В ответ она кивает и так смачно облизывает губы, что пик Ланевского растёт на глазах, хотя – куда уж больше! У неё в руках появляется шарфик, ещё недавно покрывавший её голову. Гелла сворачивает его в несколько раз и подносит к моим глазам.
– Так острее восприятие, Женя, – шепчет она, и я – о, е*лан! убейте меня быстрым способом! – позволяю завязать мне глаза.
Она права – это очень остро!
Я не понимаю, как сдержался и не кончил, когда её соски тёрлись по моему лицу, по губам… Я пытался поймать и не мог. Когда, сняв последнюю преграду, крошечные трусики, она тёрлась промежностью о мой живот и стонала… Это пиZдец как остро! Когда водила своими тонкими пальчиками по моему члену… и когда её язык лишь на мгновение коснулся головки… Как же меня не разорвало?! Я рычал уже в голос.
– Как же я люблю тебя, мой Женька!.. – шепчет так отчаянно… Просто нельзя не поверить, и я верю. – Всё будет! Не могу больше, Женечка… – И я не могу… Тороплю, как безумный… прошу… – Сейчас всё будет. Мне нужно две минуты, чтобы подготовиться… Всего две минуты. Боже, как я жила без тебя это время?! Же-ня-а! Я сейчас…
Джемпер на шее, джинсы на коленях… С голой жопой и без рук чувствую себя идиотом!
К чему она готовится? Хоть бы повязку сняла!
Бл@дь! Какая-то лажа… Хотя… «Как же я люблю тебя, мой Женя!..» Она ведь не врала…
– Гелла! – а в ответ только блюз из динамиков.
Это какой-то очень мутный блюз… Сколько там уже? Двести? Триста? Сука-а-а! И связала-то как крепко! Чего я раньше, мудила, ждал? Давно бы освободился.
Просовываю связанные руки под жопу. Тут бы сейчас в позу встать… А вдруг меня снимают?
Яростно трусь рожей о спинку дивана, пытаясь сдвинуть е*учий шарфик…
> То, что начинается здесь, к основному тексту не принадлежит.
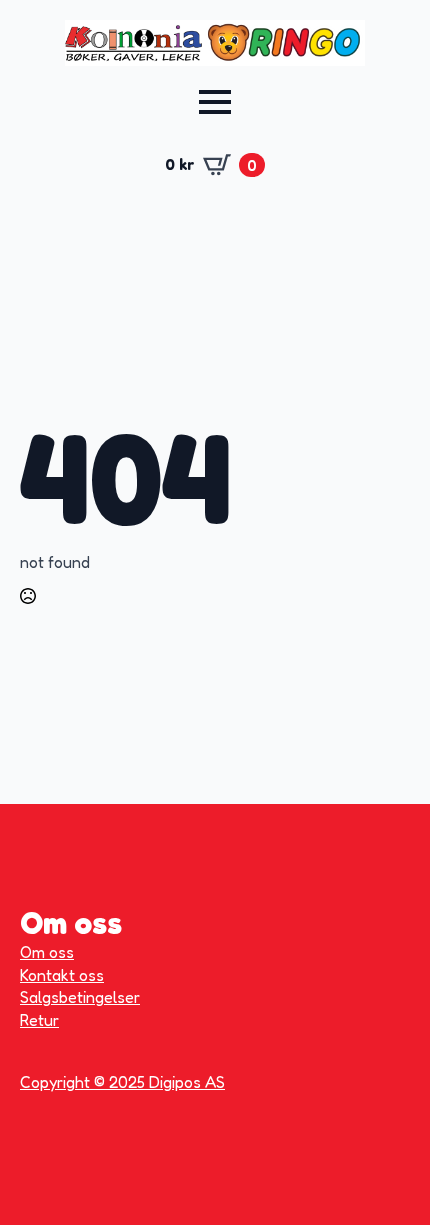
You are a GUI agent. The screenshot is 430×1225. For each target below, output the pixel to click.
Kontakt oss (62, 975)
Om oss (47, 952)
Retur (39, 1020)
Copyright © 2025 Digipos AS (122, 1082)
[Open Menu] (215, 102)
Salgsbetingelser (80, 997)
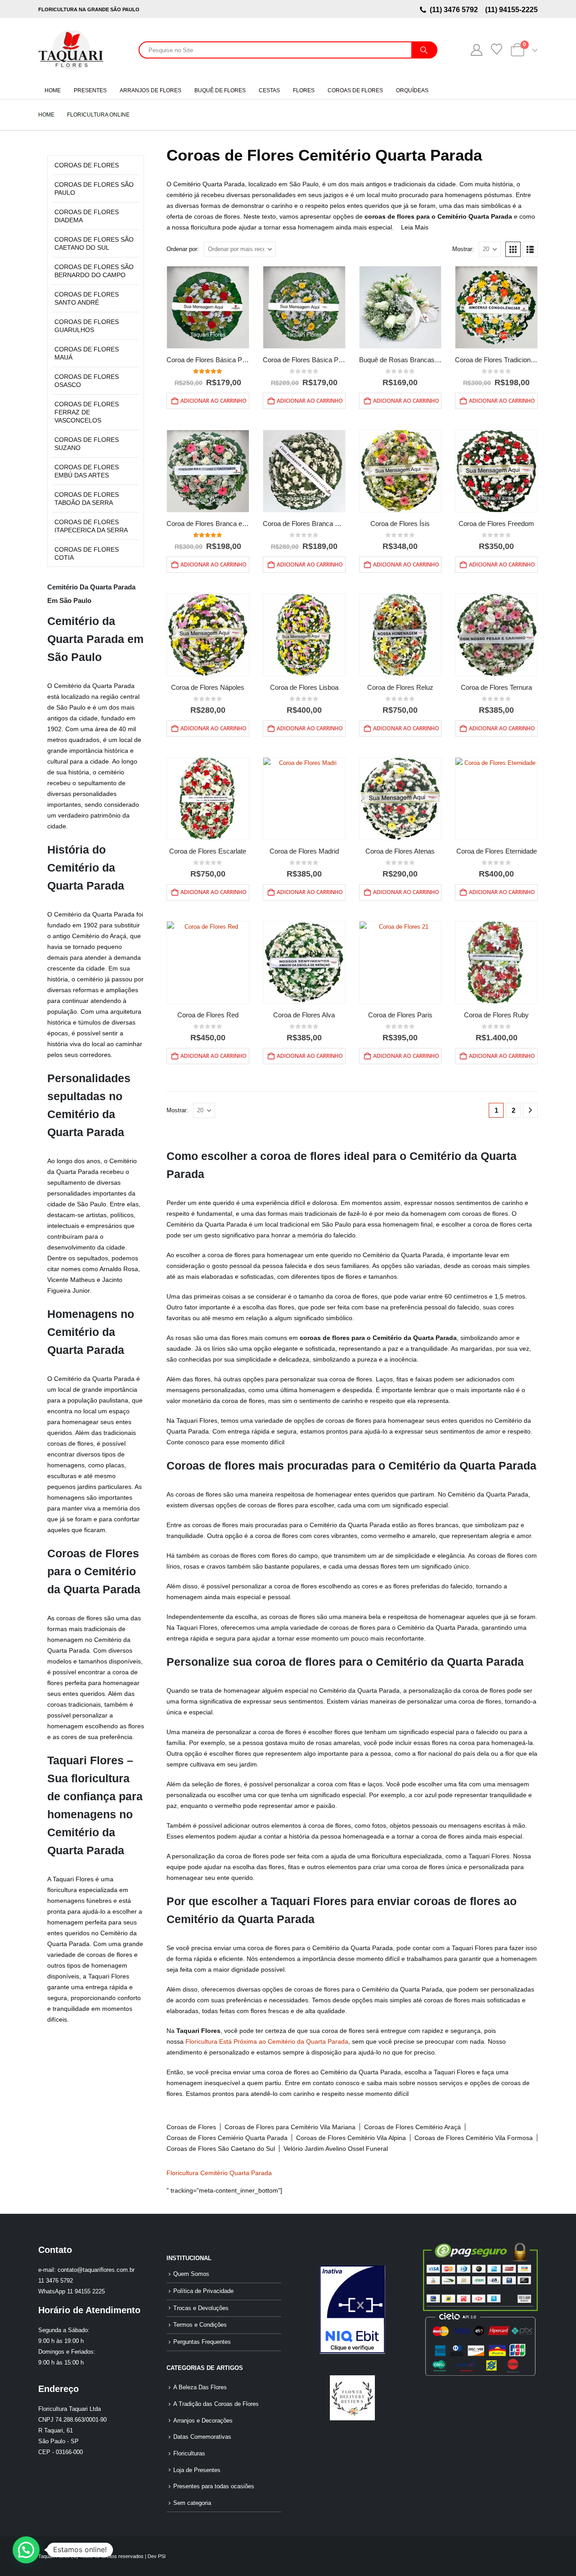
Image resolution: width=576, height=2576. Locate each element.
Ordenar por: (182, 249)
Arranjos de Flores (150, 90)
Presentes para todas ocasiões (213, 2486)
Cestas (269, 90)
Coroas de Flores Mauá (86, 353)
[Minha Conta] (476, 50)
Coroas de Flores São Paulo (94, 188)
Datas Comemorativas (202, 2437)
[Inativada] (352, 2310)
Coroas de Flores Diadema (86, 216)
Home (53, 90)
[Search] (423, 50)
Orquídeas (412, 90)
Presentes (90, 90)
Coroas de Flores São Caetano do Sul (94, 243)
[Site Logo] (71, 50)
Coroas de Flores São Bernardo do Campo (94, 271)
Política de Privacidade (203, 2291)
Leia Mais (414, 227)
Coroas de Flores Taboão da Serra (86, 498)
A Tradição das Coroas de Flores (216, 2404)
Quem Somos (191, 2274)
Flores (304, 90)
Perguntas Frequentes (202, 2342)
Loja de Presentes (196, 2470)
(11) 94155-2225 (510, 9)
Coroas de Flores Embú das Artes (86, 471)
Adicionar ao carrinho (213, 401)
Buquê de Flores (220, 90)
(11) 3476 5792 (455, 9)
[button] (513, 249)
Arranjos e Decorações (203, 2421)
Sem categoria (192, 2503)
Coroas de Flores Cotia (86, 553)
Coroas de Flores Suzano (86, 443)
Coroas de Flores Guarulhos (86, 325)
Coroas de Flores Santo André (86, 298)
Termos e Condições (200, 2325)
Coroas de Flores (355, 90)
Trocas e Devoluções (201, 2308)
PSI (162, 2556)
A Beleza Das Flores (200, 2387)
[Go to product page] (208, 307)
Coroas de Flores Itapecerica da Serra (91, 526)
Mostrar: (463, 249)
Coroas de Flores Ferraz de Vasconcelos (86, 412)
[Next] (530, 1110)
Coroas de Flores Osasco (86, 380)
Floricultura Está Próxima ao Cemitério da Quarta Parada (266, 2041)
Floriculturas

– Е*ать-колотить! Гы-ы… – рычание Геныча заглушает мой позорный блюз.
39 Элла
Какая же я дура! Всё с самого начала пошло не так. Виктору сразу не понравилась идея с приват-танцем. Тогда не стоило мне и озвучивать предложение Пиджака, ведь именно оно подтолкнуло меня к этой дурацкой затее. А знал бы Витя, что я замыслила на самом деле, – гнал бы меня поганой метлой подальше от своей высоконравственной «Трясогузки». Он и за мои игрища на столе сильно лютовал вчера – «У меня приличное заведение! И всё должно быть под контролем, а я даже не знаю, чего ждать от своей скромницы! Грудь она, значит, стесняется показать, а запрыгнуть на стол к молодым голодным мужикам – это просто верх целомудрия!»
Понятны и оправданы его опасения – далеко не каждому посетителю понравится подобная выходка танцовщицы. Но мой танец был рассчитан на определённую компанию, и я не ошиблась. Просчиталась только с Пиджаком – видела, что он недоволен. Однако всё равно ведь проникся, даже приват пожелал. Плевать на него, но свою функцию он выполнил – заставил ревновать Женю и… Ох, подал мне дурную идею…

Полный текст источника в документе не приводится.